My mind is about to explode as everyone is always blaming the network guys for disconnections and slowness in the networks, but Solarwinds Reports that all utilization in the network devices and links are Okay. So I tried sniffing then I got "Zero Window" errors. So If I may ask:

1.) How is TCP Window Size Allocated? (Is it per TCP conversation like if you have 1 Application(Mozilla Firefox) and 5 tabs open, then the OS allocates Window Size per tab?)

2.) What causes and How do you fix a "TCP Zero – Window" issue? (The Stock Trading Server is the one who is having a hard time processing burst traffic and sending the TCP Zero window messages to the traders but based on the Network Utilization(CPU, Memory and Link Utilization of Network Devices) in Solarwinds and Performance Monitoring(CPU, Disk Space, Memory, NIC Utilization) in both the Stock Trading Server and Database Server, it shows that is Perfectly Normal and even under-utilized!.)

3.) Is it perhaps in the Trading Server's Settings? (32 GB Memory but only uses the default tcp window allocation size of 64 MB)

4.) Or is there something wrong with how slow the Trading Application process the data? (I am planning to increase the TCP Buffer Size from 64KB to probably 256KB but it might not help if the the Trading Application Server itself process the data slowly.)

5.) Also, all the traders are experiencing "Unable to Connect to Trading Server" and "Intermittent Connections" errors. (but there's no report of network problem like "down links" or "fully utilized links". I've even tried to change the polling data to every 1 minute to capture short disconnections but I still see no problem) So I think that there might be a latency problem

6.) How do you measure Latency of Network Communication efficiently? What Free and Paid Software Solutions do you recommend? (Traceroute reports 4ms and even if i increase the ping packet to 1mb, it also shows 1-3ms delay so I don't think that's helpful)

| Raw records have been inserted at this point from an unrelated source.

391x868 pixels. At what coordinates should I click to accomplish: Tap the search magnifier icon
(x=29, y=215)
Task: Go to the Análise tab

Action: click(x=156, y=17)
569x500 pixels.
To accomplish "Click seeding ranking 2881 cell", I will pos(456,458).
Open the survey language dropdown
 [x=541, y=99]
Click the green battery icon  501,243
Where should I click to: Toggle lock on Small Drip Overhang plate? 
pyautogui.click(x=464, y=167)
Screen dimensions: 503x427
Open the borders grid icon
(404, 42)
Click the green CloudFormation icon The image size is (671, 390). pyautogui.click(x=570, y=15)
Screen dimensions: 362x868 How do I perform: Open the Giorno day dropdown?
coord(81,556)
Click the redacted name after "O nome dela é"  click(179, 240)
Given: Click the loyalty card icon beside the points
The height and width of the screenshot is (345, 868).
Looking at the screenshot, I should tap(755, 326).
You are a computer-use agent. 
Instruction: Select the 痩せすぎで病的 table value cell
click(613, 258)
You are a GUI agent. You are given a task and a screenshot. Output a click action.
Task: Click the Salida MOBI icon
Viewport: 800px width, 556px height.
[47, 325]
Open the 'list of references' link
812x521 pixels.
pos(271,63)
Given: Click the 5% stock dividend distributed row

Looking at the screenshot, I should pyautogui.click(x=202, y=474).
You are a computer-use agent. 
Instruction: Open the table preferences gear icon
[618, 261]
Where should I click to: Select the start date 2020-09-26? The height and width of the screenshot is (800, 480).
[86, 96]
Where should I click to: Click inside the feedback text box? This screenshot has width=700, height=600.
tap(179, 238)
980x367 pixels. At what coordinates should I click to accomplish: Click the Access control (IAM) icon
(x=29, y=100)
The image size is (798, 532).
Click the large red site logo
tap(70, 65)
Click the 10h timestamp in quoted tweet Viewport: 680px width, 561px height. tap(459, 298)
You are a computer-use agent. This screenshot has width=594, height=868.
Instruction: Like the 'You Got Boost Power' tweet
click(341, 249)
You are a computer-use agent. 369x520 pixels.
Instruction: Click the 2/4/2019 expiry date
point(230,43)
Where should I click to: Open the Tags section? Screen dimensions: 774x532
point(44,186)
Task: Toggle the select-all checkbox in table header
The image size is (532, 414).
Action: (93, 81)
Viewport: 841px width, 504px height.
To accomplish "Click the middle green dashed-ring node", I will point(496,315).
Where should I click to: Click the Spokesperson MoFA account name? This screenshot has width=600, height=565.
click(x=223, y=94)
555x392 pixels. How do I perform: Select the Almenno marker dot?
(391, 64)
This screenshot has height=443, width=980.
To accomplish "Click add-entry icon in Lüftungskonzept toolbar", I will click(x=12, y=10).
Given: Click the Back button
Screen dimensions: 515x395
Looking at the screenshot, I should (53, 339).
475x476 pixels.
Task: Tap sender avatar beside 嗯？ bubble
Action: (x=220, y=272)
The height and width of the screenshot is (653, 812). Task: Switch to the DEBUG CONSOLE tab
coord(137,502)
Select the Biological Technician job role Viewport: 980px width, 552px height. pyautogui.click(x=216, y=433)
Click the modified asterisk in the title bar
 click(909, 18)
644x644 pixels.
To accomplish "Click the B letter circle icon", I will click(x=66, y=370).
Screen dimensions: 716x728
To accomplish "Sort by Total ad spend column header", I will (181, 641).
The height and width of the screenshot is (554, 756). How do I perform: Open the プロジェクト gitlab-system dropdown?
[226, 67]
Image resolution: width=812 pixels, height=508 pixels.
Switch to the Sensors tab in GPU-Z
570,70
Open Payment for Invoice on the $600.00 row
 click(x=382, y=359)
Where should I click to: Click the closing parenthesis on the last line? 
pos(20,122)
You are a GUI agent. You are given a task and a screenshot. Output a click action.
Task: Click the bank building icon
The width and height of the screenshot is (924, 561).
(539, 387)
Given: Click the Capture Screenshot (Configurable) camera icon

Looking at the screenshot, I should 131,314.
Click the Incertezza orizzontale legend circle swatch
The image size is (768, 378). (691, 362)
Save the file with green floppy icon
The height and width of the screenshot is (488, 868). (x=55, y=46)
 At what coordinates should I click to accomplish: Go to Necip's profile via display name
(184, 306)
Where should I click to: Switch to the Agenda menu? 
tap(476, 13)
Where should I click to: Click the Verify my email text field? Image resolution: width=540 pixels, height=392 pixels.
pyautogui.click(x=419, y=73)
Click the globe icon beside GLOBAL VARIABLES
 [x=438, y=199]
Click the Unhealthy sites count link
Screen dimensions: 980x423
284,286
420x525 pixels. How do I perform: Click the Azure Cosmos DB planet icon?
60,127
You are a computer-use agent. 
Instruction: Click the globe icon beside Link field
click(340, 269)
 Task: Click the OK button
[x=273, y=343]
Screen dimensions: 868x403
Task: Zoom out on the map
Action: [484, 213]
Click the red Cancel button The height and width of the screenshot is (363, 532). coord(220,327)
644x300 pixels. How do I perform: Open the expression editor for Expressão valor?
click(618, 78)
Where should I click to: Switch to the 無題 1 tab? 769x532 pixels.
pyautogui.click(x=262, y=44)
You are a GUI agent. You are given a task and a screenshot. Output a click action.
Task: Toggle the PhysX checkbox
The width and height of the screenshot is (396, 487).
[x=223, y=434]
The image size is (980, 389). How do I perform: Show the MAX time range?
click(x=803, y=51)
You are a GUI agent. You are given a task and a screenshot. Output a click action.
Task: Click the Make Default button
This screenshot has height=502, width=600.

7.) How do you sort out each TCP thread/conversations if the source port and destination port are the same and the data is encrypted? (Like if the Stock Trading Server and the SQL Server talks on the same port numbers but has multiple transactions going on.)

Sorry, I'm just new to the networking world so there are a lot of stuff I don't know and can't find in books and other resources. I think this kind of things are learned through experience so please share your wisdom.

Thank you and Have a Good Day! 🙂

Best Answer

Well I think you are in luck, as there is a wireshark forum convo that addresses this completely, and describes your situation.

https://ask.wireshark.org/questions/2365/tcp-window-size-and-scaling

Basically, it's not the network, it's more likely the server your traders are all trying to access. The server can't process the packets it's getting at the rate it's getting them (i.e., drinking from the firehose) and thus that message is the result.

Asking about tools, well, wireshark ;)

You need networking monitoring for long-term bandwidth and error graphing/tracking. Cacti and Nagios (or Icinga) are free applications that run on any unix/linux platform. For Windows, you're better off buying something from SolarWinds (you work for a trading firm so they should be able to spend a small amount on this); What's Up Gold would be a decent starting point. Not from SolarWinds but very good is PRTG.

For immediate tools, read more on ping and traceroute in windows. The defaults for those commands are absolutely horrible, and tweaking them can give you better and faster results. If you have a unix/linux system available, mtr is the trace/path-performance tool-of-choice for network administrators.